**Directions for this task:**
Begin at the line holding "Task: Click the" and set down exactly each line through the last one below, omitting pictures. Include nothing else.

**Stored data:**
○ ○ ○ ○

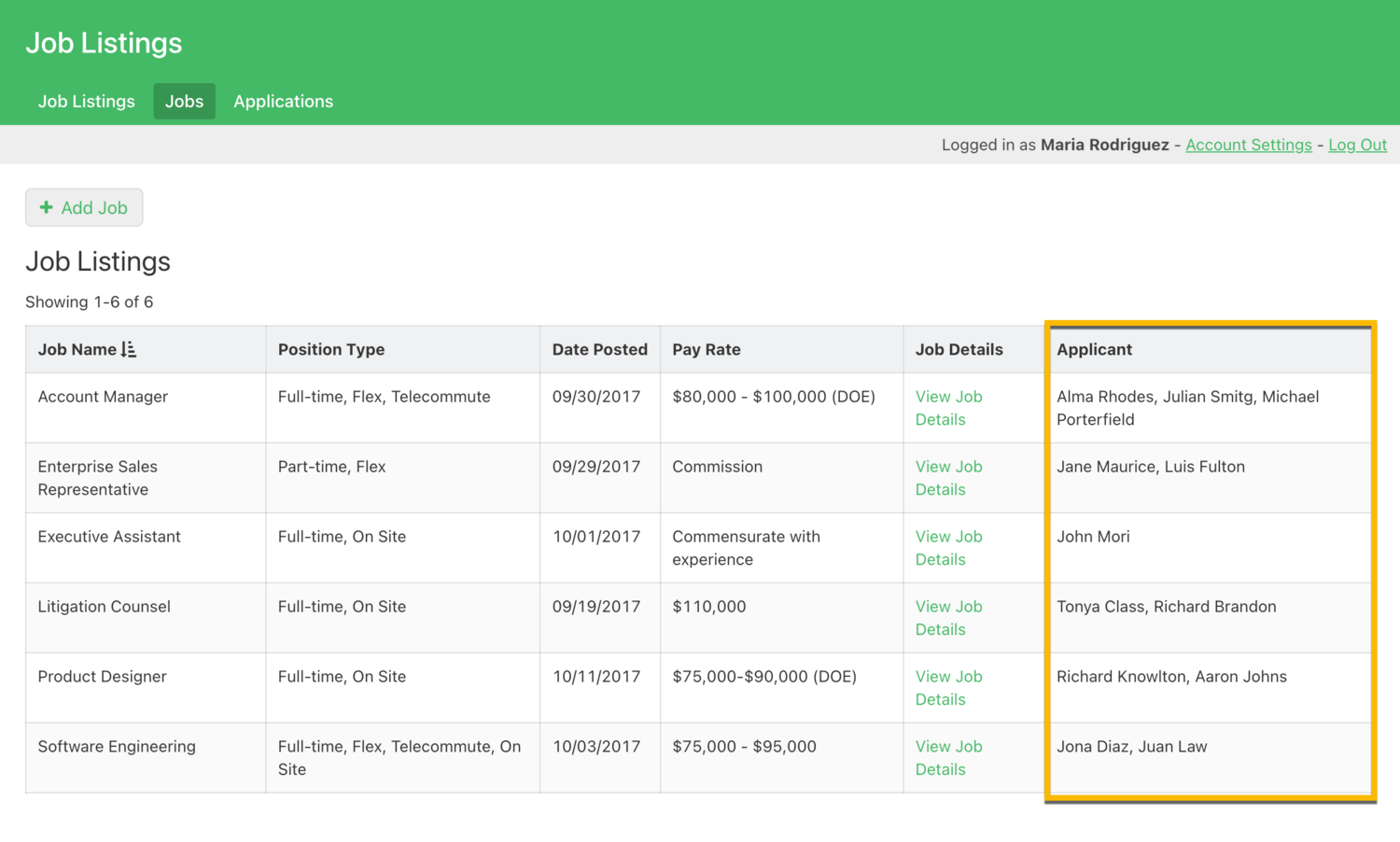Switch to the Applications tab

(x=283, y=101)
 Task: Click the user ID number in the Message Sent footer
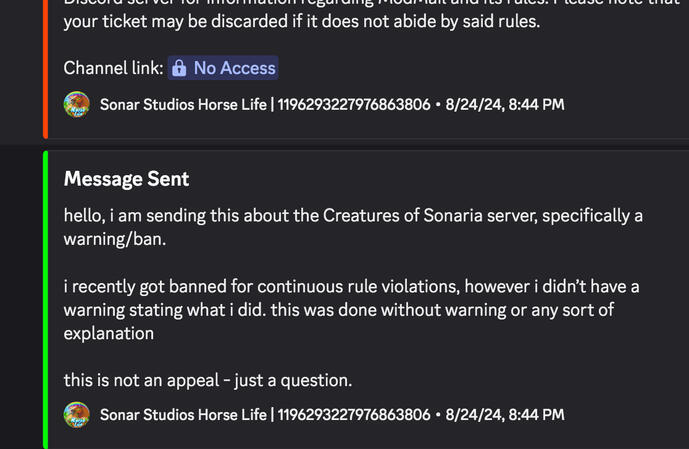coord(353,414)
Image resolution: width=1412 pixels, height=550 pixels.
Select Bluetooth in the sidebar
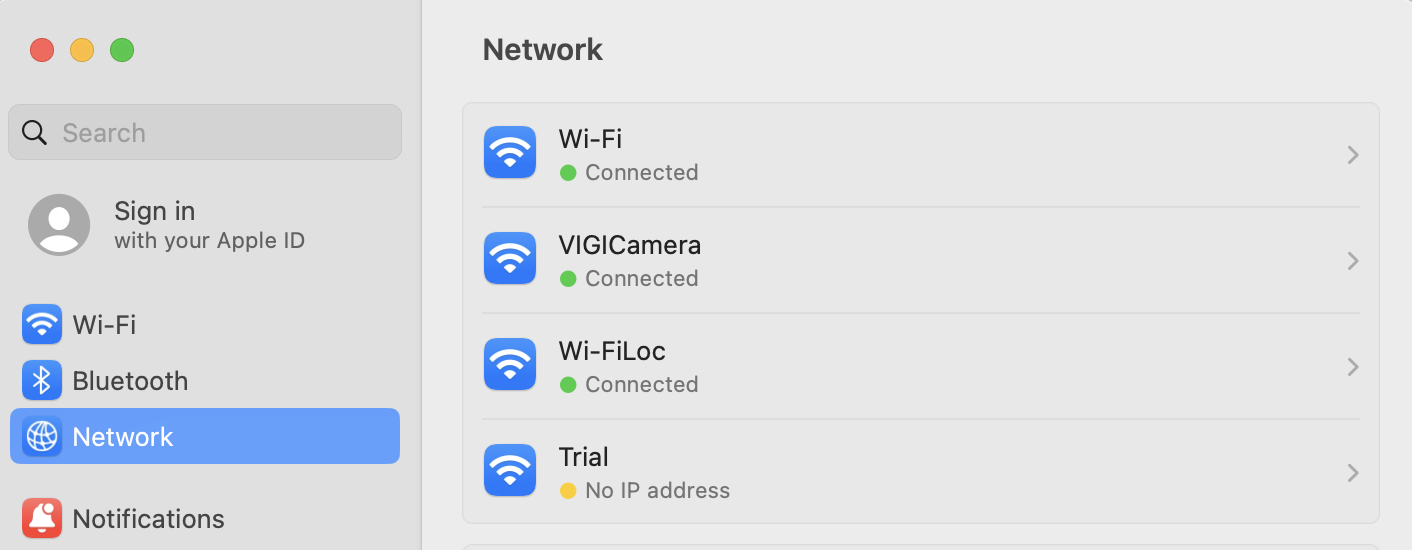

○ ○ ○ ○

**Written answer:**
 Task: Click the user ID number in the Message Sent footer
coord(353,414)
Image resolution: width=1412 pixels, height=550 pixels.
Select Bluetooth in the sidebar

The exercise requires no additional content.